Ok, I see. FWIW, I was also trolling through some of the log recovery
code and it appears that code uses b_ops for write verification purposes
only (i.e., crc generation I suspect), correct?
> > If the intent is to use EFSBADCRC as an internal-only error to
> > differentiate corruption from crc failure, why not push this more
> > closely to the boundaries that we have already defined? For example, we
> > already convert positive errnos to negative at the internal/external
> > boundaries. Could we convert those to use some kind of
> > XFS_USERSPACE_ERROR(error) macro/helper that converts errors
> > appropriately?
> That doesn't solve the problem needing an error conversion layer in
> the first place. The long term goal is to remove the error
> conversions in XFS by converting the core code to the same error
> passing conventions as the rest of the kernel code. We manage to
> screw the negation up fairly regularly because it is convoluted and
> we cal into generic code that returns negative errors from the core
> that returns positive errors in lots of places. The conversion
> surface is just too large to manage sanely.

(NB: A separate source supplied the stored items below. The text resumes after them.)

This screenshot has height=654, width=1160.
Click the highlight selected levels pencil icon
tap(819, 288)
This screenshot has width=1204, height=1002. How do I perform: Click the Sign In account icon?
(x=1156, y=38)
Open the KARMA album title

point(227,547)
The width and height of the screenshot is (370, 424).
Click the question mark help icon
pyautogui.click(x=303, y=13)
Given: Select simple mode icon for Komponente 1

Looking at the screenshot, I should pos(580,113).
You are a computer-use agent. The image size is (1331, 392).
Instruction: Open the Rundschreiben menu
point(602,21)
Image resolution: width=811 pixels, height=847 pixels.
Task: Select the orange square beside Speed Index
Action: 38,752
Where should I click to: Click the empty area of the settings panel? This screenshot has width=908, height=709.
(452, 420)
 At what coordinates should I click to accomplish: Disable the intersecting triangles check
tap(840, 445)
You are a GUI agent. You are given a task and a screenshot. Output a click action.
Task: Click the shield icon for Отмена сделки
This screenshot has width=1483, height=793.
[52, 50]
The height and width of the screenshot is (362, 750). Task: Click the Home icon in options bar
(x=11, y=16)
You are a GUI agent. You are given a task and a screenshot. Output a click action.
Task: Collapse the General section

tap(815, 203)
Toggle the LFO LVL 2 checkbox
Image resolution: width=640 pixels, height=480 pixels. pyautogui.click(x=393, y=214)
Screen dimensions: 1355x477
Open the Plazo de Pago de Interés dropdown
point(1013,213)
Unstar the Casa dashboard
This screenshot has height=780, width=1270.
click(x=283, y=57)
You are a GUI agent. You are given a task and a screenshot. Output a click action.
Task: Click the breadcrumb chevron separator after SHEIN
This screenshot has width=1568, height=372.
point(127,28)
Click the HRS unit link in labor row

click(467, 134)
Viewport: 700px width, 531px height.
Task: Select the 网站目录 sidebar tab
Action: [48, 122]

Well it wasn't clear that the error conversion layer was a problem that
itself needed solving, but fair enough. ;) If the objective is to move
away from the positive/negative business to something more "kernel
native," then building more infrastructure around that is probably not
the way to go, unless that was actually part of the changeover strategy
(e.g., if we happened to use something that conditionally negated error
values to support incremental codepath conversions... as a semi-random
> > Another thought could be to reconsider whether we still need some of
> > these extra warnings, as in the xfs_mount.c hunk below, now that we have
> > the generic xfs_verifier_error() messaging. E.g., if we could remove
> > those, perhaps we could snub out EFSBADCRC in or around the verifier
> > after it makes a distinction.
> Redundant errors aren't s significant problem. It's the lack of
> meaningful error messages that are much more of an issue. We get
> more meaningful error messages as a result of the EFSBADCRC changes
> that have been made, but for the moment that error simply means
> EFSCORRUPTED to the higher layers. Hence the translation back to
> EFSCORRUPTED at the (low) layers where the error no longer has
> a distinct meaning.
Right, the purpose is not to solve the problem of redundant errors.
Rather, if the only thing preventing the consolidation of the EFSBADCRC
trap to a single hunk are redundant errors, then it wouldn't be a
problem to remove those errors and push the EFSBADCRC trap into the
generic code for the purpose of clarity.
> As we add more functionality, EFSBADCRC will become more meaningful
> and so get propagated higher into the kernel code. But for now, it
> should remain an error that doesn't escape the lower layers...
> Dave Chinner